→ **Text to read**:

B. The Jury Instructions

After all of the evidence had been presented, the trial court decided, sua sponte, to instruct the jury on second-degree murder and voluntary manslaughter as lesser-included offenses of first-degree murder. As it relates to the voluntary manslaughter instruction, the trial court contended that the instruction was warranted because the jury could conclude that High killed Gaither in the heat of passion provoked by the fact that Gaither may have engaged in sexual relations with High's step-sister, Nivens.

High objected to the jury being instructed on voluntary manslaughter, his defense being that someone else shot Gaither. However, the government (albeit with some reluctance) agreed with the trial court that there was sufficient evidence of provocation to warrant such an instruction. The jury ultimately convicted High of voluntary manslaughter.

High contends that the trial court erred, first, in sua sponte suggesting that the jury be instructed on voluntary manslaughter, and second, in finding that there was sufficient evidence of adequate provocation to support such an instruction.


On several prior occasions we have recognized that a trial court's sua sponte suggestion of a lesser-included offense instruction is not error simply because the trial court acts of its own accord. See Hawthorne v. United States, 829 A.2d 948, 952 (D.C. 2003) (no error where trial court raised instruction sua sponte during jury trial); Mungo v. United States, 772 A.2d 240, 243-44 (D.C. 2001) (no error where trial court raised instruction sua sponte during bench trial); see also Bostick v. United States, 605 A.2d 916, 920 (D.C. 1992) (first recognizing a trial court's authority to give a lesser-included instruction sua sponte). We have explicitly recognized that "a trial court is under no duty to sit quietly and refrain from even mentioning a lesser included instruction until one of the parties requests it[.]" Hawthorne, supra, 829 A.2d at 952. Thus, even though generally it is the defendant or the government that requests such an instruction, the trial court need not stand idly by and wait for either party to raise the issue. Accordingly, High's claim that it was error for the trial court to sua sponte suggest to the parties that the jury be instructed on the lesser-included offense of voluntary manslaughter is without merit.

→ **What to do**: From the court opinion on jury instructions, reproduce the passage that begins at the words "High contends that" and stops after "support such an instruction.". The items after this text aren't needed for anything here.

→ **Data rows**:
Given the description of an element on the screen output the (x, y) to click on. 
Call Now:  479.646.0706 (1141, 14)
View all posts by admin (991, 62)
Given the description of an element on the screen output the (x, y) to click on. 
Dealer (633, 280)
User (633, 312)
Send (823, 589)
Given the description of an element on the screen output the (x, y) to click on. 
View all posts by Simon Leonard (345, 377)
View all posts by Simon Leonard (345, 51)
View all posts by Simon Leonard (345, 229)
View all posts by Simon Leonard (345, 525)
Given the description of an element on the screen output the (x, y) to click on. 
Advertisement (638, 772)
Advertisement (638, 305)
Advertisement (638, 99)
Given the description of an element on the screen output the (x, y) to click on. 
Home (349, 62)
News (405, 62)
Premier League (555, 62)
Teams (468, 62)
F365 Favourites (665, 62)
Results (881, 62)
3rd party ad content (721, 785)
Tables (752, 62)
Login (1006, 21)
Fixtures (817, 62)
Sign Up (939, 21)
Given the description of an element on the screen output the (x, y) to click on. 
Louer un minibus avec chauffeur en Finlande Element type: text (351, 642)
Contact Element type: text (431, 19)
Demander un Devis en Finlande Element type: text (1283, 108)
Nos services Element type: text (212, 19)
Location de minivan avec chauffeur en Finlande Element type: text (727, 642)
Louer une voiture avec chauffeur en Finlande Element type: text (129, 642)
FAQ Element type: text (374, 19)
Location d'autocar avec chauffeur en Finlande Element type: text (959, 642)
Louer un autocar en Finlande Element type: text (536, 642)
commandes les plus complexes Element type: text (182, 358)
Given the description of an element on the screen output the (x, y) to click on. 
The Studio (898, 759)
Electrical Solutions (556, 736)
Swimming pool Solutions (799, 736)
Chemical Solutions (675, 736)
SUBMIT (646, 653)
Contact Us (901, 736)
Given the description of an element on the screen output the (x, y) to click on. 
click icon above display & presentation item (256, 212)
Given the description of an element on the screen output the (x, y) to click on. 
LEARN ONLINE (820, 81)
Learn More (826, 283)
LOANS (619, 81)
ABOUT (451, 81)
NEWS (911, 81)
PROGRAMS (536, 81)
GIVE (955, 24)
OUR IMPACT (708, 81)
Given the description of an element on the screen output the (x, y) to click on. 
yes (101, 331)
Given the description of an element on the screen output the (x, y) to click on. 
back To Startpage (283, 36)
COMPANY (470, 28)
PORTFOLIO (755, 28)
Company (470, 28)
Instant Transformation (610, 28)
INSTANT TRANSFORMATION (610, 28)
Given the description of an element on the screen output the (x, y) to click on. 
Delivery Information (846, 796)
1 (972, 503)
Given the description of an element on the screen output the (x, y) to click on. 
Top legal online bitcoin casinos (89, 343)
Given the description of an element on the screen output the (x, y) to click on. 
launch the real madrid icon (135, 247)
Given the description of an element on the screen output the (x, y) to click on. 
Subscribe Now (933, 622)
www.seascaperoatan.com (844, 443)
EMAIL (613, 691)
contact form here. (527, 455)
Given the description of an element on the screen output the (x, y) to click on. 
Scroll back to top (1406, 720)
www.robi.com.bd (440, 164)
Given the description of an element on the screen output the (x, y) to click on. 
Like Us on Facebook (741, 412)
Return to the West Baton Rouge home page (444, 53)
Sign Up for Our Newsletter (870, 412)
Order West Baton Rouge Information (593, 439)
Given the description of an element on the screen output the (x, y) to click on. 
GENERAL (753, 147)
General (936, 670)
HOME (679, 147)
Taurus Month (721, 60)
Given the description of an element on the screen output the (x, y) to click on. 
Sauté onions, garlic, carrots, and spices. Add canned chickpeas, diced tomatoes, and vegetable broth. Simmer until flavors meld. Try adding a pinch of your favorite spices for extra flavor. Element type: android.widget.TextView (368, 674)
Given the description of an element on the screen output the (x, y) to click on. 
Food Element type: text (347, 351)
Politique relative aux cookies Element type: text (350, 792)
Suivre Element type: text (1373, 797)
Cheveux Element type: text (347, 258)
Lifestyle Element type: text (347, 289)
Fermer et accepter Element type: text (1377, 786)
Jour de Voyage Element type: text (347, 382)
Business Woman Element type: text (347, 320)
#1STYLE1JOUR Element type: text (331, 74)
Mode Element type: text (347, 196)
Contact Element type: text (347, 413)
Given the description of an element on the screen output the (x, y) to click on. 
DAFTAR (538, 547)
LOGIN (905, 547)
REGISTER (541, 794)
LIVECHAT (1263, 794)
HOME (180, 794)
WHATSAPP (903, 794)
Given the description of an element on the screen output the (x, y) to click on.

→ **Exercise response**:
High contends that the trial court erred, first, in sua sponte suggesting that the jury be instructed on voluntary manslaughter, and second, in finding that there was sufficient evidence of adequate provocation to support such an instruction.